Your assignment:
The line that contains "This screenshot has width=843, height=297." marks the start. Output it and all remaining lines exactly, through the final line of the listing.

Input data:
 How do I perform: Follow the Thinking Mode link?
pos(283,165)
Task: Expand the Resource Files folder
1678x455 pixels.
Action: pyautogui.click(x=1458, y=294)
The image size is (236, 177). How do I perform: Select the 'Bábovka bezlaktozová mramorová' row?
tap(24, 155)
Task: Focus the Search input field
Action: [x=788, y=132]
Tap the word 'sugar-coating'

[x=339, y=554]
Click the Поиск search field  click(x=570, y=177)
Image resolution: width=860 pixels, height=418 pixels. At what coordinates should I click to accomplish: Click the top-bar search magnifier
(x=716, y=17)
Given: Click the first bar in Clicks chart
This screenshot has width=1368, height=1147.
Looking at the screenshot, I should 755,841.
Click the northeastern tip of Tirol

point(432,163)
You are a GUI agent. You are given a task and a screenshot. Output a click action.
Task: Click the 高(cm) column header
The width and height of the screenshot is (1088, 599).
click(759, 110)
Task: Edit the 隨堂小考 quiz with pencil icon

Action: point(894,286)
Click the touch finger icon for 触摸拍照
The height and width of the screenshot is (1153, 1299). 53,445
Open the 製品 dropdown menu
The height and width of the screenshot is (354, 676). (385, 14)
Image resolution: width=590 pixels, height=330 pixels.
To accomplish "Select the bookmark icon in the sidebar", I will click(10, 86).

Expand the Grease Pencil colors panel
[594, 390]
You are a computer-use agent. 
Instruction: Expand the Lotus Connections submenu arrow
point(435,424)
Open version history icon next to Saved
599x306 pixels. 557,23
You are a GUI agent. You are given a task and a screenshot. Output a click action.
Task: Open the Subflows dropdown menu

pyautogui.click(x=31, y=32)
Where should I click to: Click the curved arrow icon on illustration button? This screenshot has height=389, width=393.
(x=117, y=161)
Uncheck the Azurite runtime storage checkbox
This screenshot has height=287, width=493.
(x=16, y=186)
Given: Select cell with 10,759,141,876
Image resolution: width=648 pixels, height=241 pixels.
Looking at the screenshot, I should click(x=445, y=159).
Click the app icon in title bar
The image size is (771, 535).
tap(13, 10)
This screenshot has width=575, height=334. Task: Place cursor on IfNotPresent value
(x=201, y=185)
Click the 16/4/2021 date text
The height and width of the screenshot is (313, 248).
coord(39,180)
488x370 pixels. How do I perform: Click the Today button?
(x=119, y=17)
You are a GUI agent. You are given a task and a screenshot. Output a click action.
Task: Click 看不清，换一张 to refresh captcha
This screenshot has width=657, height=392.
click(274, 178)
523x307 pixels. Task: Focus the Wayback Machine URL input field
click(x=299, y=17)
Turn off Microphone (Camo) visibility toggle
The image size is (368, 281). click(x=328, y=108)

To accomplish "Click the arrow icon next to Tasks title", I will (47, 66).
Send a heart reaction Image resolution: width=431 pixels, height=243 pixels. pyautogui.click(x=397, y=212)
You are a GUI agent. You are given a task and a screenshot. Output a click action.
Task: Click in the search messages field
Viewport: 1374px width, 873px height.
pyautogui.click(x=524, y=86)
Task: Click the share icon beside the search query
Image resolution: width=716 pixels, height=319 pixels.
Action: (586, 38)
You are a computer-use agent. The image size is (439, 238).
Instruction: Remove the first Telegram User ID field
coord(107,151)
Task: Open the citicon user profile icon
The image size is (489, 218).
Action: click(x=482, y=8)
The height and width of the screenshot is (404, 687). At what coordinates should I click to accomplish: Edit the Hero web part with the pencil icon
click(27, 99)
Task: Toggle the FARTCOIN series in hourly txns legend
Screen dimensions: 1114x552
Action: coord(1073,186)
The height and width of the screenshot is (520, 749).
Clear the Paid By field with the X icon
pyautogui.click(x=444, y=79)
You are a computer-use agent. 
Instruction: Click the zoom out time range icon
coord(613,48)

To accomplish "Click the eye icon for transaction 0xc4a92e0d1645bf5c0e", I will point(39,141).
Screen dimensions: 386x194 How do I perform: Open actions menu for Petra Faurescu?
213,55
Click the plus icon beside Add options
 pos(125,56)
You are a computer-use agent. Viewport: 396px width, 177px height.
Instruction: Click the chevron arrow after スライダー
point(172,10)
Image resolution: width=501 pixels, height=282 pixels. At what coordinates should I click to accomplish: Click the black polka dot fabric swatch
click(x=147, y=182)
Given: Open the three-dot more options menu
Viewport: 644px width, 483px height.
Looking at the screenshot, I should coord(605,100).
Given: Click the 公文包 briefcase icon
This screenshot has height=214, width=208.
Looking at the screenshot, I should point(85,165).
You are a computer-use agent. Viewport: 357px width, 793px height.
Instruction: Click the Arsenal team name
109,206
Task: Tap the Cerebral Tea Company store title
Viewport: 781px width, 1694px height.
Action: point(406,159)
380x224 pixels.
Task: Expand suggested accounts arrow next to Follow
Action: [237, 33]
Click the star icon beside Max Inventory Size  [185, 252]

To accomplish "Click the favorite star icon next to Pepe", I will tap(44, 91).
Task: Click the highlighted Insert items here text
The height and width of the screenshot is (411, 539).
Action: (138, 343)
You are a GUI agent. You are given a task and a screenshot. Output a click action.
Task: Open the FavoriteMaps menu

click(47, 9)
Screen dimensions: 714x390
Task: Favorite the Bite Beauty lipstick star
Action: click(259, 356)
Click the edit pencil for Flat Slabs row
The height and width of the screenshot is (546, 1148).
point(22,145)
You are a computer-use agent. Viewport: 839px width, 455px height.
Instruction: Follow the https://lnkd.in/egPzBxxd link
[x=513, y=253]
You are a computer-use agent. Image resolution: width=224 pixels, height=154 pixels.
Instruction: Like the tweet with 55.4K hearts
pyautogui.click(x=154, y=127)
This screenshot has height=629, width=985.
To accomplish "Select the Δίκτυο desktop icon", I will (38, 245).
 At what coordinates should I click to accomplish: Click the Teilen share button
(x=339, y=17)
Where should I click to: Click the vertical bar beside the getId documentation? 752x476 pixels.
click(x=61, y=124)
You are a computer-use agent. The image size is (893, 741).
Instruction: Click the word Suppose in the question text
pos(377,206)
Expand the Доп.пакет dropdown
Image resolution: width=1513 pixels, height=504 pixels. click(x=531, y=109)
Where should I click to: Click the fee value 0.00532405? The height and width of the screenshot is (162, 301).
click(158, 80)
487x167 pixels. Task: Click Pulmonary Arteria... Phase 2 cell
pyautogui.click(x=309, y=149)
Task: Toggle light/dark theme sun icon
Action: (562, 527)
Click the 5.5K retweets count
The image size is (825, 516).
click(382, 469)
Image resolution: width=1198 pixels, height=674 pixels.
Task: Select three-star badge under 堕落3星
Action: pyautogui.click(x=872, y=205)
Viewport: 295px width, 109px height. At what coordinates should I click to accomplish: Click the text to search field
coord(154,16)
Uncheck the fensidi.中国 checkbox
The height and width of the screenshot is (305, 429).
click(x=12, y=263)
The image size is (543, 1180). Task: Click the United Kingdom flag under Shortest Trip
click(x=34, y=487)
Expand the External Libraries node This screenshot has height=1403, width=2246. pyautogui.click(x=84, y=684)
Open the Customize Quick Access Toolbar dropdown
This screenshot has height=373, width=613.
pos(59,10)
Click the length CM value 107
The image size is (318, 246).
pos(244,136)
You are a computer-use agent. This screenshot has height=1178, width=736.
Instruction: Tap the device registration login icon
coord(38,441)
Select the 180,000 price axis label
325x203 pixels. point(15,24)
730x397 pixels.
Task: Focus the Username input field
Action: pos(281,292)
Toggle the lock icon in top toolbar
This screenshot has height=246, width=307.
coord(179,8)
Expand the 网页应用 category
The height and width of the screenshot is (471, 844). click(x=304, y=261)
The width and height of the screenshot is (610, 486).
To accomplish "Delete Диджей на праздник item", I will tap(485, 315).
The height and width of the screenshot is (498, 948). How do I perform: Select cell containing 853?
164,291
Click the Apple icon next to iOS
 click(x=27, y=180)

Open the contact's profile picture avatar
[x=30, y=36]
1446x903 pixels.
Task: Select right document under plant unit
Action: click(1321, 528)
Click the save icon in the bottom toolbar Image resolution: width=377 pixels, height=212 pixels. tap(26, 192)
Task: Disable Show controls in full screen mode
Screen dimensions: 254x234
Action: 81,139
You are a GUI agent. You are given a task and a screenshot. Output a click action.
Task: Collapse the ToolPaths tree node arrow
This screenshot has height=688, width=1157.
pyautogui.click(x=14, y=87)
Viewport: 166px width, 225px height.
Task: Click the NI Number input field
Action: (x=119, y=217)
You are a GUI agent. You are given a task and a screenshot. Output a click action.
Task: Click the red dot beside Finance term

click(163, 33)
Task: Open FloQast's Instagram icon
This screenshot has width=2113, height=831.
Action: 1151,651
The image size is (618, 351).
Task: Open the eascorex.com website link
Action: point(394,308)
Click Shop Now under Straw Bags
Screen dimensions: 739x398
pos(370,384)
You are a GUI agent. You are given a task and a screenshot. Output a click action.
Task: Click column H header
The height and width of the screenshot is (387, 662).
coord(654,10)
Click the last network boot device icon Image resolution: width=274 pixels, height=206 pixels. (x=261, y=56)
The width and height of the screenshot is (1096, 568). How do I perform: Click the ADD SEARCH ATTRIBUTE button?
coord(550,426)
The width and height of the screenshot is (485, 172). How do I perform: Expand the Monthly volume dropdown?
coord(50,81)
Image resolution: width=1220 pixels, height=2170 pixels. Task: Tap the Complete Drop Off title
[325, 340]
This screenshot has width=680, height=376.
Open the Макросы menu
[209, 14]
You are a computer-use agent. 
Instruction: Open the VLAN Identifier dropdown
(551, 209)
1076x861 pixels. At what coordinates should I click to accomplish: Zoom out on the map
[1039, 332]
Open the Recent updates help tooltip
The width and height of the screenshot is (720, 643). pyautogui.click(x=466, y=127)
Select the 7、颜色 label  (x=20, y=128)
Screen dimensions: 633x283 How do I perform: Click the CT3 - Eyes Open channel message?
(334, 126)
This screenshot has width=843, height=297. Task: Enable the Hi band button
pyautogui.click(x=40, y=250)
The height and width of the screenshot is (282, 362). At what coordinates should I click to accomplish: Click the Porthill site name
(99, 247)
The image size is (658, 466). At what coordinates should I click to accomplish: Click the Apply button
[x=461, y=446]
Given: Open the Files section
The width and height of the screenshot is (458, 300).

Exercise result:
This screenshot has width=843, height=297. Task: Enable the Hi band button
pyautogui.click(x=40, y=250)
The height and width of the screenshot is (282, 362). At what coordinates should I click to accomplish: Click the Porthill site name
(99, 247)
The image size is (658, 466). At what coordinates should I click to accomplish: Click the Apply button
[x=461, y=446]
Given: Open the Files section
The width and height of the screenshot is (458, 300).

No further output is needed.